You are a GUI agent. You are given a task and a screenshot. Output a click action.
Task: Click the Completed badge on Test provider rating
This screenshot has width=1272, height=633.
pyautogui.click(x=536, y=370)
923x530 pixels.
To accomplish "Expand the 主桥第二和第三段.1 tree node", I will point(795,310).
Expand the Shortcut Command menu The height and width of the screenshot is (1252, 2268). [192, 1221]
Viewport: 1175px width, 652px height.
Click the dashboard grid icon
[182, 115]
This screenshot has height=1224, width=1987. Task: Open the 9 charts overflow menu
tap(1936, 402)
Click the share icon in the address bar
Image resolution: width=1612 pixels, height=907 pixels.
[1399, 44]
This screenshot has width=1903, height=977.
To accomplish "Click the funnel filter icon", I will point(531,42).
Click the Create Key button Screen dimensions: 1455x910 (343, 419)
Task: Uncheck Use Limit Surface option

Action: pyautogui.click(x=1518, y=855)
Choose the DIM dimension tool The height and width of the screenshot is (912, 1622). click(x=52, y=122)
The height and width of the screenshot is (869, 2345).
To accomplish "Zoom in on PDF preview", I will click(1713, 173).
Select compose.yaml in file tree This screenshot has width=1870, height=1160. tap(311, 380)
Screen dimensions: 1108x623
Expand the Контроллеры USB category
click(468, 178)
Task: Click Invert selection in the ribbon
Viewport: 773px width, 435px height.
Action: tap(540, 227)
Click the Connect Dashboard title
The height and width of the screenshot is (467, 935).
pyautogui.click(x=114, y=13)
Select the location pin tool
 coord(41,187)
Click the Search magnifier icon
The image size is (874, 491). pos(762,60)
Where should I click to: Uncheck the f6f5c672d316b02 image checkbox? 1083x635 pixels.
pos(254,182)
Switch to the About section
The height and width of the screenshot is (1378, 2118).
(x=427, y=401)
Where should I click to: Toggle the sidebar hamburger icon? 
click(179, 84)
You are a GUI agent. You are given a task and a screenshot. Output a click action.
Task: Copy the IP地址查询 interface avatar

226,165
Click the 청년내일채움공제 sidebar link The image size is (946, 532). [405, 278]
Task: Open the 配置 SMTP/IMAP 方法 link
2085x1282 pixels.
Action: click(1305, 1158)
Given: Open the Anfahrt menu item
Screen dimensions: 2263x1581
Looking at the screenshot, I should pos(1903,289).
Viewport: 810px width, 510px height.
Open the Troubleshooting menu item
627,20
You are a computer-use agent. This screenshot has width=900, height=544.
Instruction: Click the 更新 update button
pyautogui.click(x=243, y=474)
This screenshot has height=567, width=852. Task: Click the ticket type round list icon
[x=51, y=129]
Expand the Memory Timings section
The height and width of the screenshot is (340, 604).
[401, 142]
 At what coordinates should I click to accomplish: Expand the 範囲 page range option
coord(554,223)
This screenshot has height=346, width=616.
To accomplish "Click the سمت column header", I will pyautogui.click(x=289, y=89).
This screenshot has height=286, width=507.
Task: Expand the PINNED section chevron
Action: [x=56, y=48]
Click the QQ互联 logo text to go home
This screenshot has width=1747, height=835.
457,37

········

TASK REQUIREMENTS: The listing above must be written out again in its entirety, exactly as given.

RESULT OF THE EXERCISE:
You are a GUI agent. You are given a task and a screenshot. Output a click action.
Task: Click the Completed badge on Test provider rating
This screenshot has width=1272, height=633.
pyautogui.click(x=536, y=370)
923x530 pixels.
To accomplish "Expand the 主桥第二和第三段.1 tree node", I will point(795,310).
Expand the Shortcut Command menu The height and width of the screenshot is (1252, 2268). [192, 1221]
Viewport: 1175px width, 652px height.
Click the dashboard grid icon
[182, 115]
This screenshot has height=1224, width=1987. Task: Open the 9 charts overflow menu
tap(1936, 402)
Click the share icon in the address bar
Image resolution: width=1612 pixels, height=907 pixels.
[1399, 44]
This screenshot has width=1903, height=977.
To accomplish "Click the funnel filter icon", I will point(531,42).
Click the Create Key button Screen dimensions: 1455x910 (343, 419)
Task: Uncheck Use Limit Surface option

Action: pyautogui.click(x=1518, y=855)
Choose the DIM dimension tool The height and width of the screenshot is (912, 1622). click(x=52, y=122)
The height and width of the screenshot is (869, 2345).
To accomplish "Zoom in on PDF preview", I will click(1713, 173).
Select compose.yaml in file tree This screenshot has width=1870, height=1160. tap(311, 380)
Screen dimensions: 1108x623
Expand the Контроллеры USB category
click(468, 178)
Task: Click Invert selection in the ribbon
Viewport: 773px width, 435px height.
Action: tap(540, 227)
Click the Connect Dashboard title
The height and width of the screenshot is (467, 935).
pyautogui.click(x=114, y=13)
Select the location pin tool
 coord(41,187)
Click the Search magnifier icon
The image size is (874, 491). pos(762,60)
Where should I click to: Uncheck the f6f5c672d316b02 image checkbox? 1083x635 pixels.
pos(254,182)
Switch to the About section
The height and width of the screenshot is (1378, 2118).
(x=427, y=401)
Where should I click to: Toggle the sidebar hamburger icon? 
click(179, 84)
You are a GUI agent. You are given a task and a screenshot. Output a click action.
Task: Copy the IP地址查询 interface avatar

226,165
Click the 청년내일채움공제 sidebar link The image size is (946, 532). [405, 278]
Task: Open the 配置 SMTP/IMAP 方法 link
2085x1282 pixels.
Action: click(1305, 1158)
Given: Open the Anfahrt menu item
Screen dimensions: 2263x1581
Looking at the screenshot, I should pos(1903,289).
Viewport: 810px width, 510px height.
Open the Troubleshooting menu item
627,20
You are a computer-use agent. This screenshot has width=900, height=544.
Instruction: Click the 更新 update button
pyautogui.click(x=243, y=474)
This screenshot has height=567, width=852. Task: Click the ticket type round list icon
[x=51, y=129]
Expand the Memory Timings section
The height and width of the screenshot is (340, 604).
[401, 142]
 At what coordinates should I click to accomplish: Expand the 範囲 page range option
coord(554,223)
This screenshot has height=346, width=616.
To accomplish "Click the سمت column header", I will pyautogui.click(x=289, y=89).
This screenshot has height=286, width=507.
Task: Expand the PINNED section chevron
Action: [x=56, y=48]
Click the QQ互联 logo text to go home
This screenshot has width=1747, height=835.
457,37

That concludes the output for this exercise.